Underwater 3D reconstruction suffers from light attenuation and scattering, hindering fidelity and semantic coherence. The paper introduces SWAGSplatting, a semantic-guided 3D Gaussian Splatting framework where every Gaussian carries a learnable semantic feature that is aligned with region-level CLIP embeddings, supervised by a semantic consistency loss. It also features a stage-wise optimization schedule and a Gaussian primitives reallocation strategy to balance the point cloud and boost detail in high-error areas. Across SeaThru-NeRF and Submerged3D, SWAGSplatting achieves up to 3.48 dB PSNR improvement and consistent gains in SSIM and LPIPS, demonstrating more accurate, semantically coherent underwater reconstructions with practical implications for marine perception. These contributions collectively push toward object-aware, robust underwater neural rendering with improved visual fidelity.

Abstract

Accurate 3D reconstruction in underwater environments remains a challenging task due to light attenuation, scattering, and limited visibility. While recent AI-based approaches have advanced underwater imaging, they often overlook high-level semantic understanding, which is crucial for reconstructing complex scenes. In this paper, we propose SWAGSplatting, \textit{Semantic-guided Water-scene Augmented Gaussian Splatting}, a novel multimodal framework that integrates language and vision knowledge into 3D Gaussian Splatting for robust and high-fidelity underwater reconstruction. Each Gaussian primitive is augmented with a learnable semantic feature, supervised using CLIP-based embeddings extracted from region-level semantic cues. A dedicated semantic consistency loss enforces alignment between geometric reconstruction and scene semantics. In addition, a stage-wise optimisation strategy combining coarse-to-fine learning with late-stage parameter refinement improves training stability and visual quality. Furthermore, we propose a 3D Gaussian Primitives Reallocation strategy to address the imbalanced distribution of primitives introduced by naive point cloud densification. Extensive experiments on the SeaThru-NeRF and Submerged3D datasets demonstrate that SWAGSplatting consistently outperforms state-of-the-art methods across PSNR, SSIM, and LPIPS metrics, achieving up to a 3.48 dB improvement in PSNR, enabling more accurate and semantically coherent underwater scene reconstruction for applications in marine perception and exploration.

Paper Structure

This paper contains 18 sections, 12 equations, 3 figures, 2 tables.

Figures (3)

  • Figure 1: Reconstruction performance comparison among 3DGS kerbl:3Dgaussians:2023, UW-GS wang2024uw, and the proposed SWAGSplatting.
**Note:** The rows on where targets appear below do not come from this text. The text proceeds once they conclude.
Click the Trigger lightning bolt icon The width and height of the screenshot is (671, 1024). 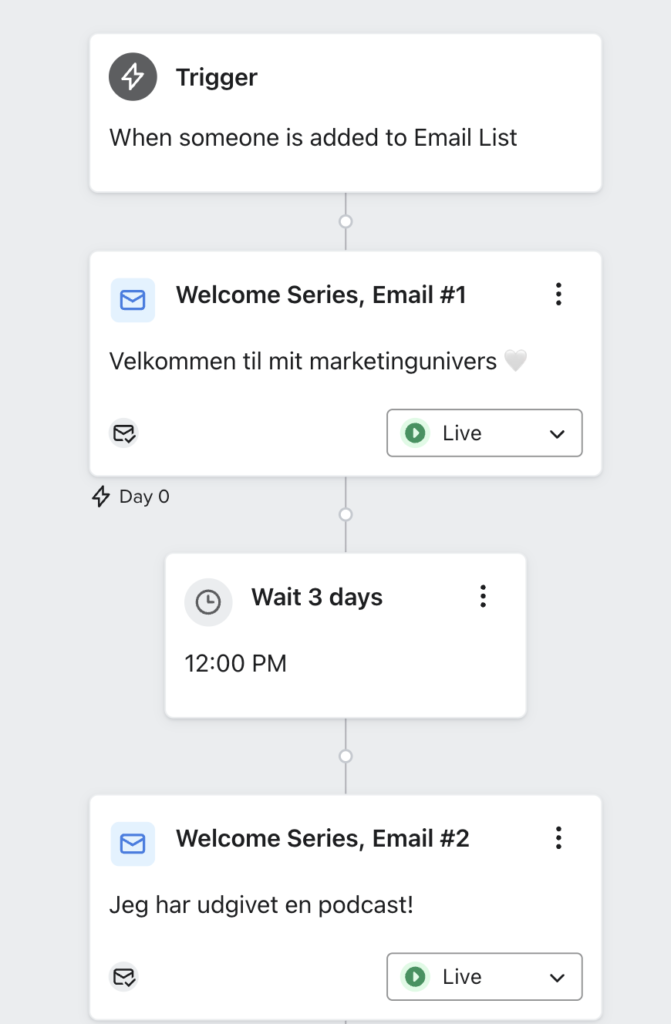[x=133, y=76]
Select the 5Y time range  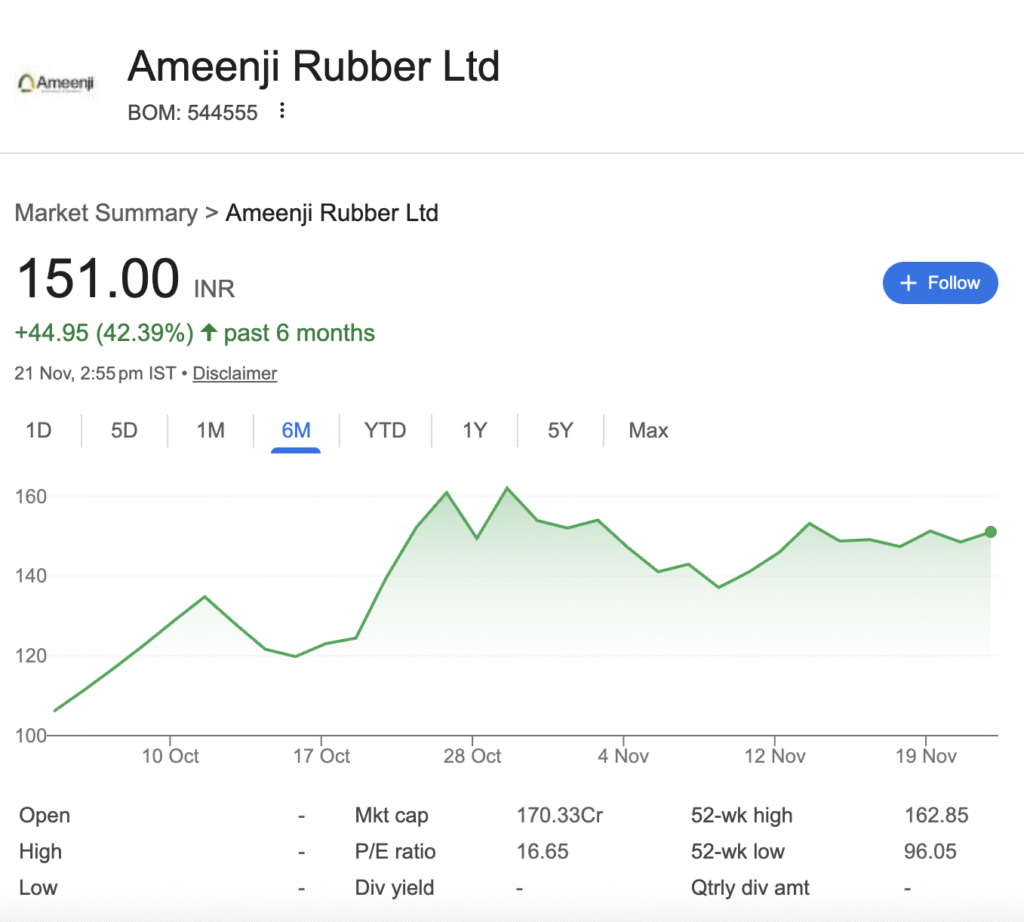560,431
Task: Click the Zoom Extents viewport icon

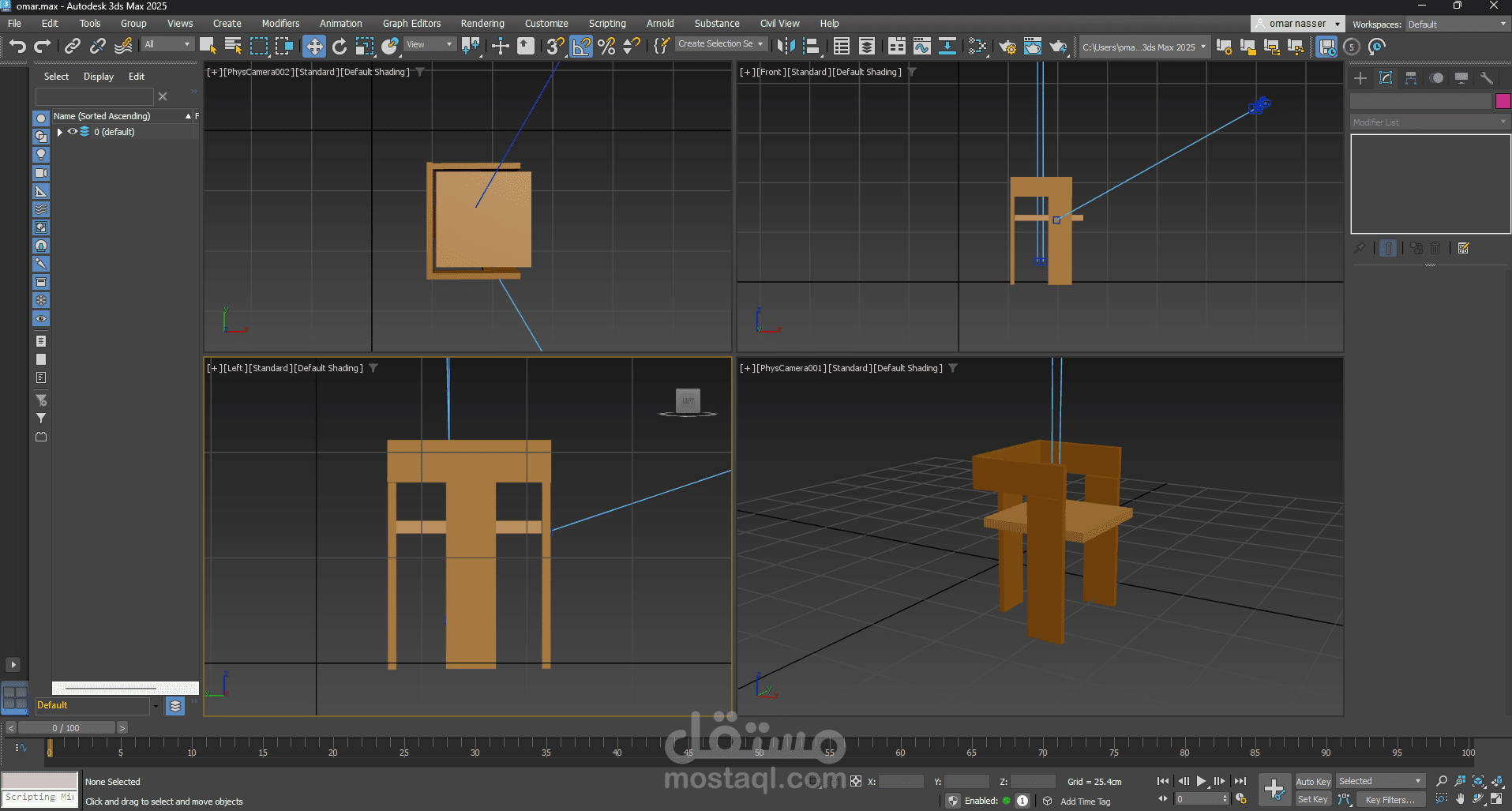Action: [x=1477, y=780]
Relative to the 3DGS and UW-GS methods, SWAGSplatting markedly suppresses artefact generation and yields more faithful rendering results.
  • Figure 2: Pipeline of the SWAGSplatting. Yellow highlights indicate the proposed contributions: (1) semantic-guided loss $L_s$ to obtain high-level structure consistency and high fidelity and quality reconstruction; (2) stage-wise optimisation strategy to enhance both training stability and construction quality; (3) 3D Gaussian primitives reallocation balances the point-cloud distribution and improves reconstruction with the same number of primitives.
  • Figure 3: Novel view rendering comparison. The first row shows results from the IUI-Redsea scene from the SeaThru-NeRF dataset, and the second row shows the reconstructed scenes of the Isro from the Submerged3D dataset. The left side of the third row displays the reconstructed scene of the Tokai from the Submerged3D, while the right side shows the Japanese-Redsea.